Prompt A: Summarize the VMark passage in two sentences.
Prompt B:
Answer these questions from the VMark passage, one answer per line:
(i) What does Typora cost?
(ii) How many lines of ProseMirror plugin code does VMark contain?
(iii) Which authors of software estimation literature are named as sources of the productivity baselines?
Prompt C: Rewrite the VMark passage starting at "Reproduce These Numbers" and ending at "brew install tokei)", with "public repo" replaced by "public repository".

Passage given:
--- Start ---
The human's role was judgment — what to build, when to stop, which approach to take. The AI's role was labor — writing, testing, debugging, translating.
Market Comparison
| Dimension | VMark | Typora | Zettlr | Mark Text |
|---|---|---|---|---|
| Core function | Markdown WYSIWYG + Source | Markdown WYSIWYG | Academic Markdown | Markdown WYSIWYG |
| LOC (est.) | ~109K prod | ~200K (closed source) | ~80K | ~120K |
| Contributors | 2 (1 human + AI) | 1–2 (closed) | ~50 | ~100 |
| Age | 3 months | 8+ years | 6+ years | 6+ years |
| Price | Free (beta) | $15 license | Free / OSS | Free / OSS |
| Key differentiator | Tauri native, MCP AI, CJK-native, multi-cursor | Polish, PDF export | Zettelkasten, citations | Electron, mature |
What This Comparison Shows
VMark reached a comparable codebase size and feature set in 85 days that took other projects 6–8 years with teams of 50–100 contributors. The test discipline (17K tests, 2:1 ratio) exceeds every open-source markdown editor in this comparison.
This isn't because VMark is "better" — it's younger and less battle-tested. But it demonstrates what AI-assisted development makes possible: a single person can produce output that previously required a funded team.
What Makes VMark Expensive to Build
Three factors drive the cost:
Editor plugin complexity — 34,859 LOC of ProseMirror plugins touching selection, transactions, node views, and IME composition. This is Tier 3/4 code that a senior editor-framework specialist would write at ~50 LOC/day.
Extreme test discipline — A 2.06:1 test-to-production ratio means the test code alone (206K LOC) takes more effort than the production code. This is a deliberate investment — it's what makes AI-assisted development sustainable.
Full i18n at 10 locales — 320 documentation pages, 80 locale JSON files, and a complete localized website. This is operational scale normally seen in funded commercial products, not solo projects.
Reproduce These Numbers
All metrics are reproducible from the public repo:
# Clone and install
git clone https://github.com/xiaolai/vmark.git
cd vmark && pnpm install
# LOC metrics (requires tokei: brew install tokei)
tokei --exclude node_modules --exclude dist .
# Git history
git log --oneline | wc -l
git log --format='%ai' | awk '{print $1}' | sort -u | wc -l
# Test count
pnpm vitest run src/ 2>&1 | tail -5Methodology
The productivity baselines (LOC/day rates) used in this analysis are industry-standard estimates for senior developers writing tested, reviewed code. They come from software estimation literature (McConnell, Capers Jones) and are calibrated for production-quality output — not prototype or proof-of-concept code.
--- End ---
Data section:
--- Start ---
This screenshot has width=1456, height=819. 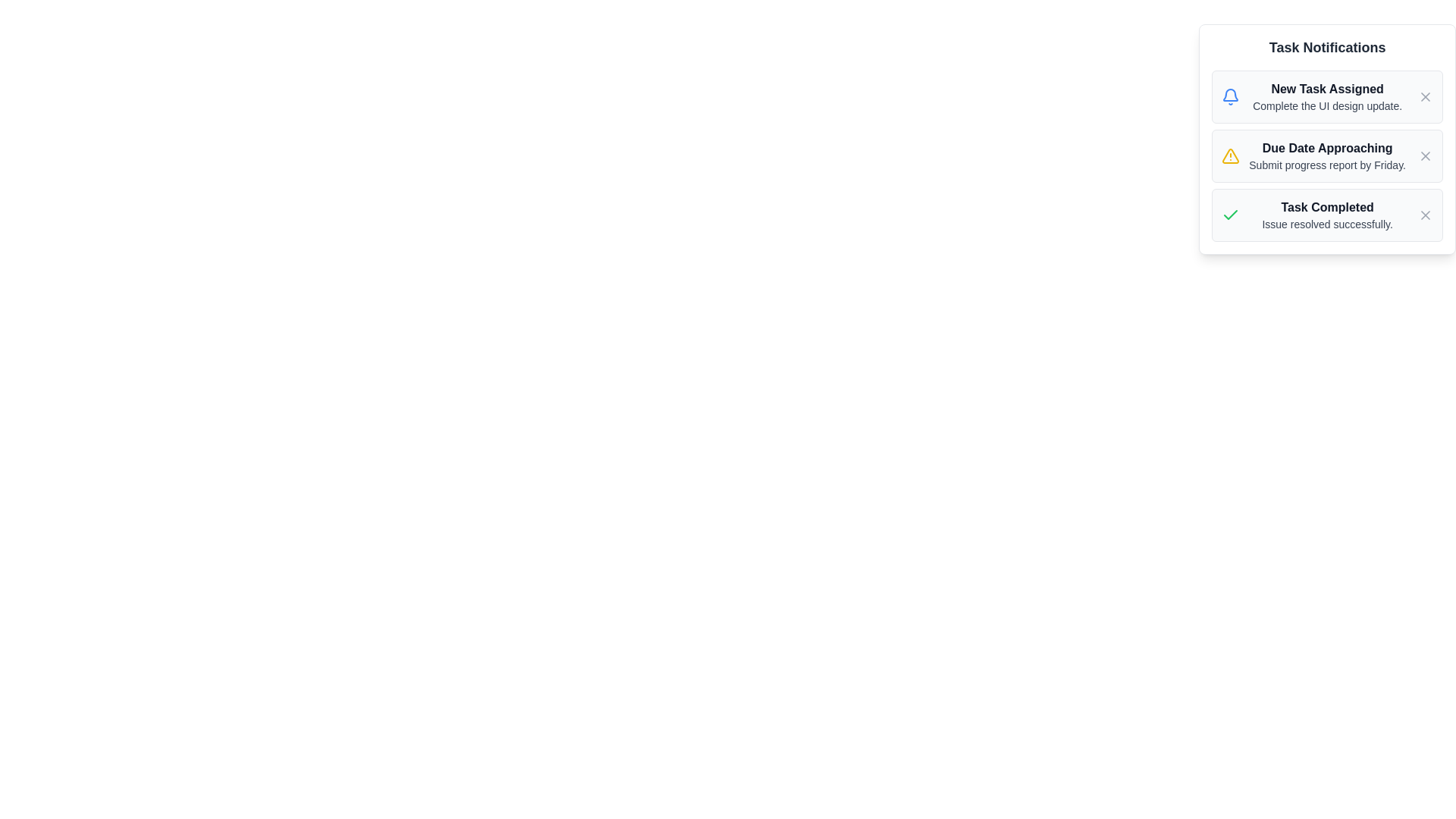 What do you see at coordinates (1425, 155) in the screenshot?
I see `the small gray 'X' close icon located on the right side of the 'Due Date Approaching' notification within the 'Task Notifications' panel to change its color` at bounding box center [1425, 155].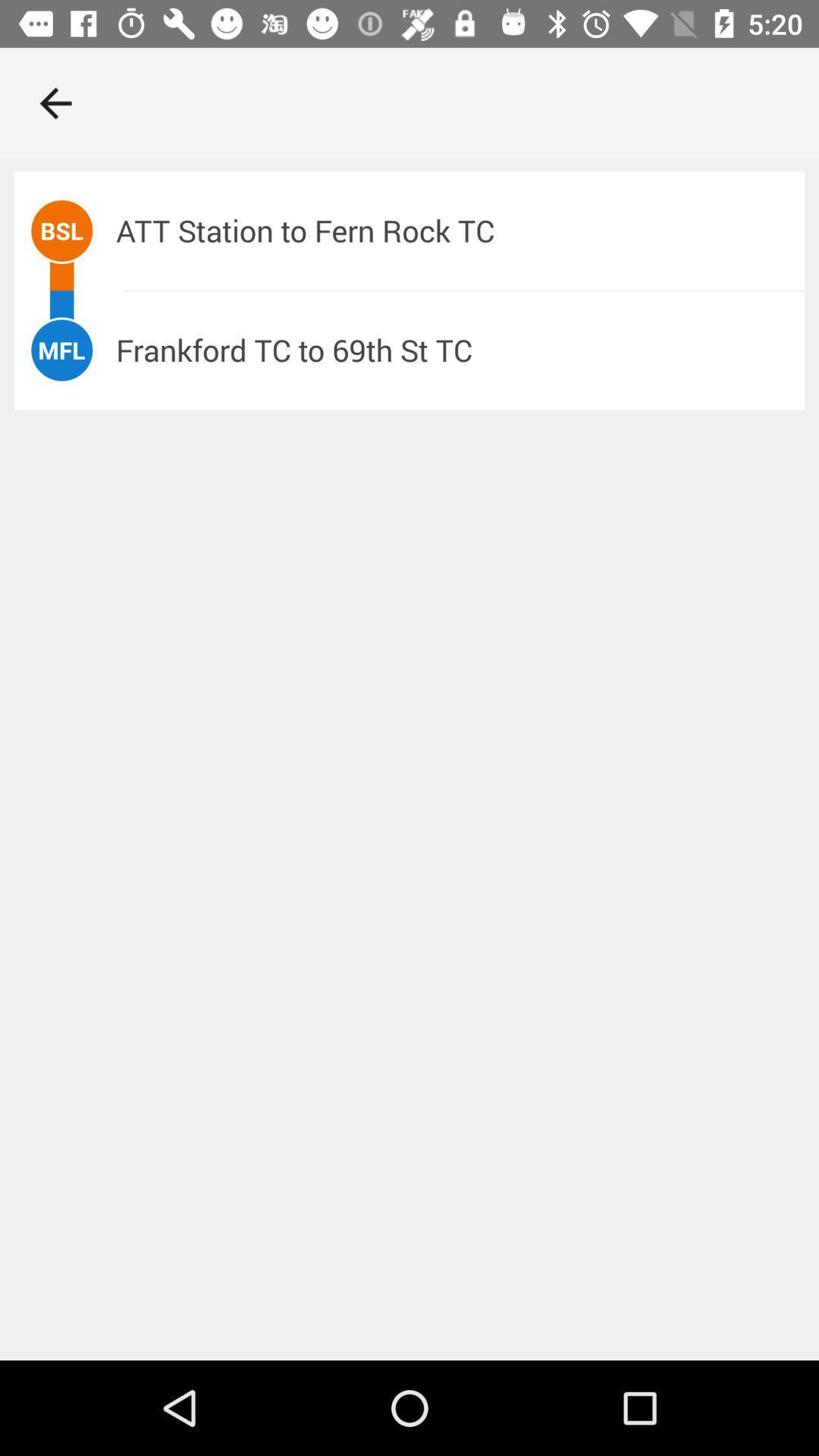 The width and height of the screenshot is (819, 1456). Describe the element at coordinates (460, 230) in the screenshot. I see `att station to item` at that location. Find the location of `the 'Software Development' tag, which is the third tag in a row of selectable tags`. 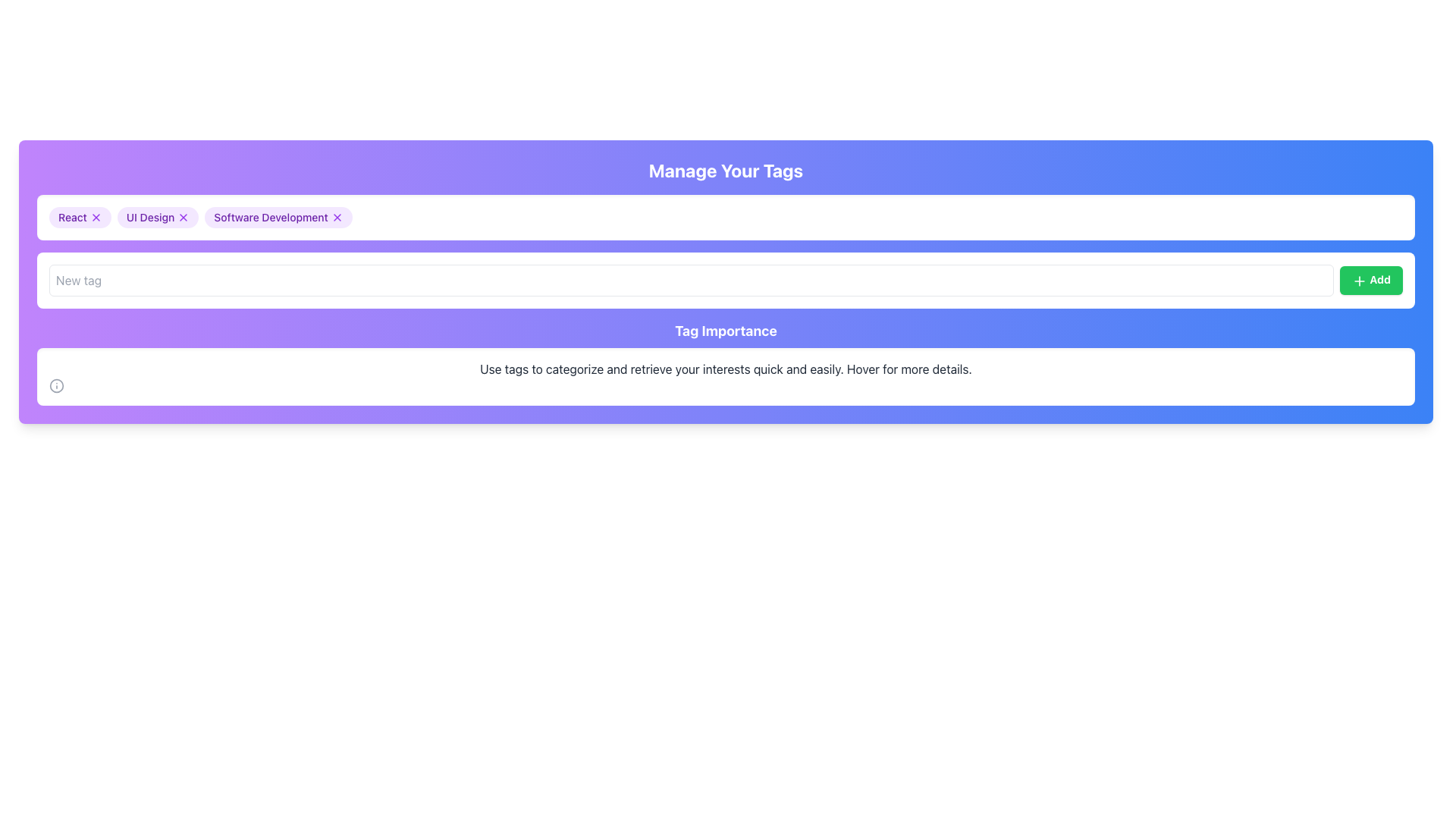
--- End ---
Task response A: VMark, built by one human working with AI, reached a codebase size and feature set in 85 days comparable to markdown editors that took 6–8 years and teams of 50–100 contributors, and its test discipline exceeds every open-source editor in the comparison. Its build cost comes from complex ProseMirror plugin code, a 2.06:1 test-to-production ratio, and full i18n across 10 locales, and all metrics can be reproduced from the public repo.

Task response B:
(i) A $15 license.
(ii) 34,859 LOC.
(iii) McConnell and Capers Jones.

Task response C:
Reproduce These Numbers
All metrics are reproducible from the public repository:
# Clone and install
git clone https://github.com/xiaolai/vmark.git
cd vmark && pnpm install
# LOC metrics (requires tokei: brew install tokei)